AGDLP Model - Active Directory Best Practice

What is the AGDLP Model?

The AGDLP model is a best practice approach for managing user permissions in Active Directory. It stands for:

A - Account
G - Global Group
D - Domain Local Group
L - Local Group (on member servers or workstations)
P - Permissions

This model provides a structured and efficient way to manage access control, making it easier to assign and revoke permissions while maintaining security and scalability.

Implementing AGDLP

1. Account (A)

Create individual user accounts for each person who needs access to your network resources.

2. Global Group (G)

Create Global Groups based on job functions or roles (e.g., "Marketing Team", "IT Support"). Add user accounts to these groups.

3. Domain Local Group (D)

Create Domain Local Groups that represent access to specific resources (e.g., "Marketing Folder Access", "Printer Access"). Add Global Groups to these Domain Local Groups.

4. Local Group (L)

On member servers or workstations, create Local Groups that correspond to the required access levels. Add Domain Local Groups to these Local Groups.

5. Permissions (P)

Assign permissions to the Local Groups on the resources they need to access.

Benefits of AGDLP

Simplified Management: Easier to assign and revoke permissions by managing group memberships.
Improved Security: Follows the principle of least privilege by granting only necessary permissions.
Scalability: Easy to add or remove users without directly modifying resource permissions.
Consistency: Provides a standardized approach to permission management across the organization.
Auditing: Simplifies the process of auditing user access to resources.

AGDLP Example

Level	Example
Account	JohnDoe
Global Group	Marketing_Team
Domain Local Group	Marketing_Folder_Access
Local Group	Marketing_Data_Readers
Permissions	Read access to D:\Marketing_Data

In this example, JohnDoe is a member of the Marketing_Team global group. This group is a member of the Marketing_Folder_Access domain local group, which in turn is a member of the Marketing_Data_Readers local group on a file server. The Marketing_Data_Readers group has read permissions on the D:\Marketing_Data folder.

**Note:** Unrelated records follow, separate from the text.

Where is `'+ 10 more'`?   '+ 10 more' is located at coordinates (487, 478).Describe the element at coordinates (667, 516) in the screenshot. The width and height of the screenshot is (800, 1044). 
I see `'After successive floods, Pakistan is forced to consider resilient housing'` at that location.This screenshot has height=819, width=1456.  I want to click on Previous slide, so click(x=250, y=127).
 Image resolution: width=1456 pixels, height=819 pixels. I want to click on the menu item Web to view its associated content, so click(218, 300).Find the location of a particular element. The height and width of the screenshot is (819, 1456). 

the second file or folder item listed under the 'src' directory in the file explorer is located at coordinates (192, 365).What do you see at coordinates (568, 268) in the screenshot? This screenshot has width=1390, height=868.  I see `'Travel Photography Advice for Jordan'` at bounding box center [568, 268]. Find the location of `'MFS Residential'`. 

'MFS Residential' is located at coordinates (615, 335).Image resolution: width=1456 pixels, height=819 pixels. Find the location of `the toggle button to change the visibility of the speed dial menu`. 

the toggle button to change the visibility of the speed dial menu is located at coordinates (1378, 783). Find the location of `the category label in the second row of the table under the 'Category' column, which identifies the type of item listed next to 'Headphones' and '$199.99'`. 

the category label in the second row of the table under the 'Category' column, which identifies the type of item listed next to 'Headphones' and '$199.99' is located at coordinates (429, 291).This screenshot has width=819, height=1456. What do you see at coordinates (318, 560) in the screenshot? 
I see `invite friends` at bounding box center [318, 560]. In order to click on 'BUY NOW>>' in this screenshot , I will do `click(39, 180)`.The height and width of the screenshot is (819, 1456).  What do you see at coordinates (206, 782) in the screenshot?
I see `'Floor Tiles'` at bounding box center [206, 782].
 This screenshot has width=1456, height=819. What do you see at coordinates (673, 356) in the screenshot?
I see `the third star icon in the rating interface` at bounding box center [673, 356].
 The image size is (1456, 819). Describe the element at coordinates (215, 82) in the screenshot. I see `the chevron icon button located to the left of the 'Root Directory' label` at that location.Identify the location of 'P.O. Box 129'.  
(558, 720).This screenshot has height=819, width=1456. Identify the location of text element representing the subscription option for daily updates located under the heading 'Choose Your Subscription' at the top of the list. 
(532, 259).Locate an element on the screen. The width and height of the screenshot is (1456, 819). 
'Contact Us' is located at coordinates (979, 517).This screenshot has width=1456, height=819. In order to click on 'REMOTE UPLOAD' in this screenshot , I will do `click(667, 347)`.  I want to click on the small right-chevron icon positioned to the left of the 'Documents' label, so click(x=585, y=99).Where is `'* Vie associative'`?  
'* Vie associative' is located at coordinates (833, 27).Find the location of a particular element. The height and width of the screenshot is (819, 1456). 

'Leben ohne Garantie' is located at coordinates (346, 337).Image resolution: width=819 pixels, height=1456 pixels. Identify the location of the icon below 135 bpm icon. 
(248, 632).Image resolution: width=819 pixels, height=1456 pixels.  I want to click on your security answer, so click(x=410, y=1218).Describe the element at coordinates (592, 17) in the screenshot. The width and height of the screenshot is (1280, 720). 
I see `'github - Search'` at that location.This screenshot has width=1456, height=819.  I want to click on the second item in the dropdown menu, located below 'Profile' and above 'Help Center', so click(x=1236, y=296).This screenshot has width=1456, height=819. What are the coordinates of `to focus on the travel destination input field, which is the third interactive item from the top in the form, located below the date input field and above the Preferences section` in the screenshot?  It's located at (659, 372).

Best Practices for AGDLP Implementation

Use descriptive naming conventions for all groups to easily identify their purpose.
Document your group structure and the resources they have access to.
Regularly audit group memberships and permissions to ensure they remain appropriate.
Use Global Groups for user collections and Domain Local Groups for resource collections.
Avoid nesting Global Groups within other Global Groups to maintain simplicity.